How will the new law work? A worker whose household cash income is $60,000 in 2016 and who gets no health benefits from her employer would receive a subsidy equal to approximately $9,000. Because the firm provides no health insurance, it must pay a $2,200 penalty, leaving a net gain of about $6,800. By contrast, a worker earning equal compensation who receives employer-provided insurance would receive a subsidy around $3,500 from the exclusion of health benefits from his taxable wages, leaving him more than $3,000 worse off than his counterpart whose employer offers no insurance.  This pattern holds until compensation reaches about $84,000, at which point the two subsidies are about the same.  Workers earning more than $84,000 do better under the current employer-provided system than they will under the new system.

Problems to solve -
- A) In the passage on health insurance subsidies, reproduce the portion starting at "How will the" and ending at "the new system.", substituting "fine" for "penalty".
- B) Answer each question using the passage on health insurance subsidies.
(i) How much must a firm that provides no health insurance pay as a penalty?
(ii) At roughly what level of compensation are the two subsidies about the same?
(iii) About how large is the subsidy for a worker who receives employer-provided insurance?
- C) Write a continuation of the passage on health insurance subsidies, beginning after its final sentence.

Data extract -

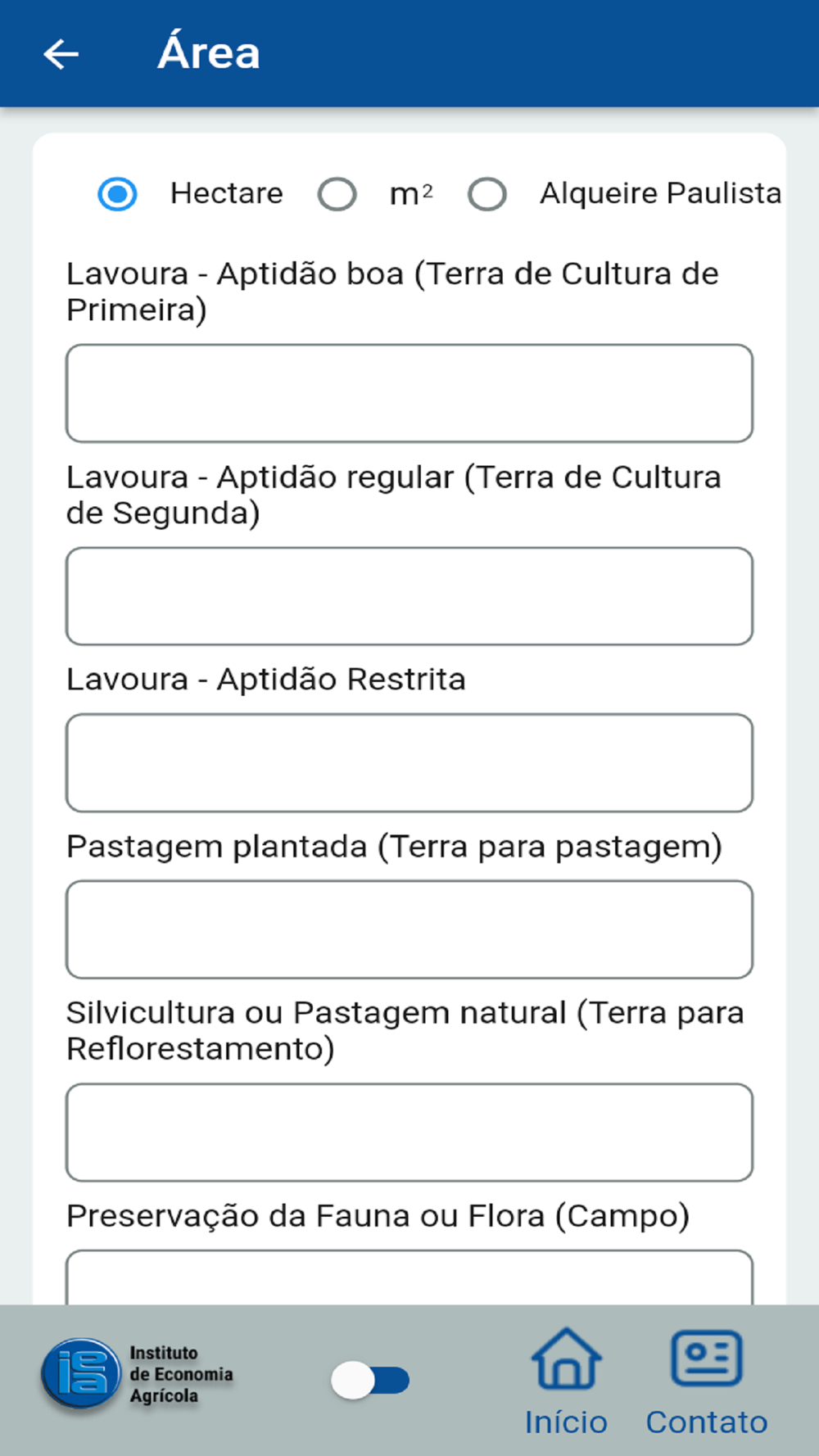Select the Hectare radio button
The width and height of the screenshot is (819, 1456).
[x=117, y=194]

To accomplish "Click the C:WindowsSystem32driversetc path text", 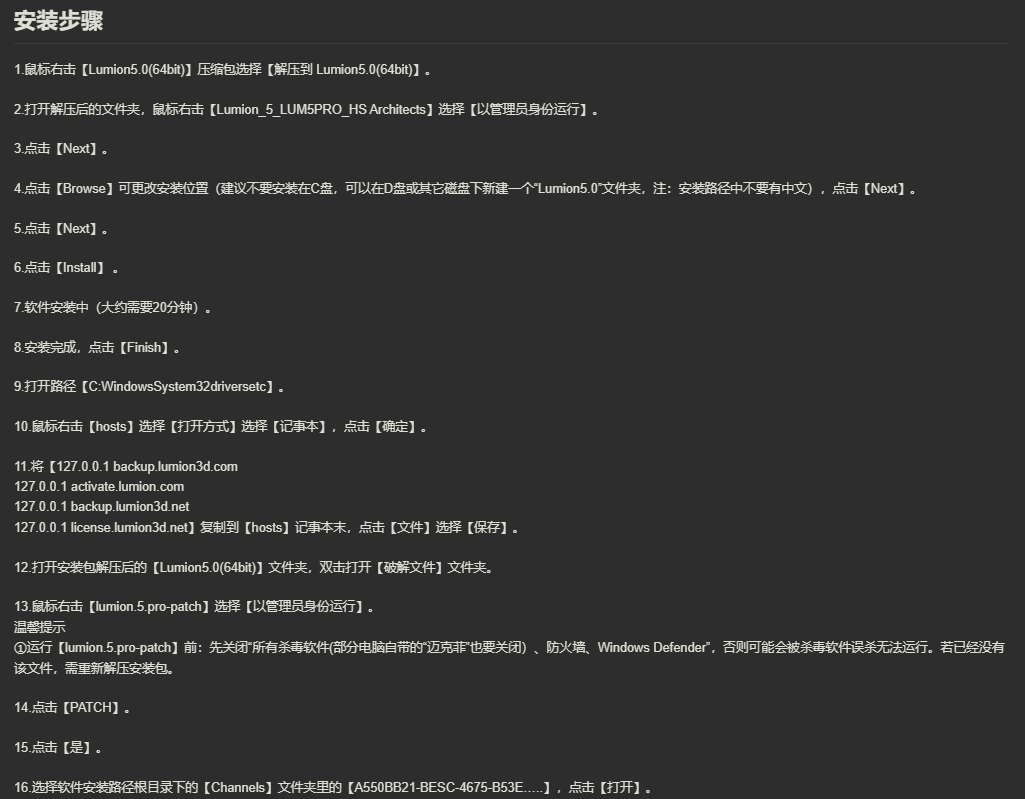I will click(177, 387).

Response list -
- A)
How will the new law work? A worker whose household cash income is $60,000 in 2016 and who gets no health benefits from her employer would receive a subsidy equal to approximately $9,000. Because the firm provides no health insurance, it must pay a $2,200 fine, leaving a net gain of about $6,800. By contrast, a worker earning equal compensation who receives employer-provided insurance would receive a subsidy around $3,500 from the exclusion of health benefits from his taxable wages, leaving him more than $3,000 worse off than his counterpart whose employer offers no insurance.  This pattern holds until compensation reaches about $84,000, at which point the two subsidies are about the same.  Workers earning more than $84,000 do better under the current employer-provided system than they will under the new system.

- B)
(i) $2,200
(ii) About $84,000
(iii) Around $3,500

- C)
Except for the employer penalty for larger firms mentioned above, there are only limited mechanisms to stop employers from dropping coverage and allowing their employees to enter the exchange. Of course, some firms may be reluctant to switch because they are uncertain about changes to the health law or because some workers will insist on keeping their existing plans, at least until they see how the new exchanges work.  But new firms, which over time grow and absorb larger shares of the labor force, will not face the demands posed by longtime employees.  And the exchange doesn’t fully go into effect until 2014.

Congress could have avoided many of the problems that will result from this shift from employer-sponsored insurance to the exchanges by providing the same subsidy to all households with equal incomes.  Perhaps it will move in this direction as the law is refined over time.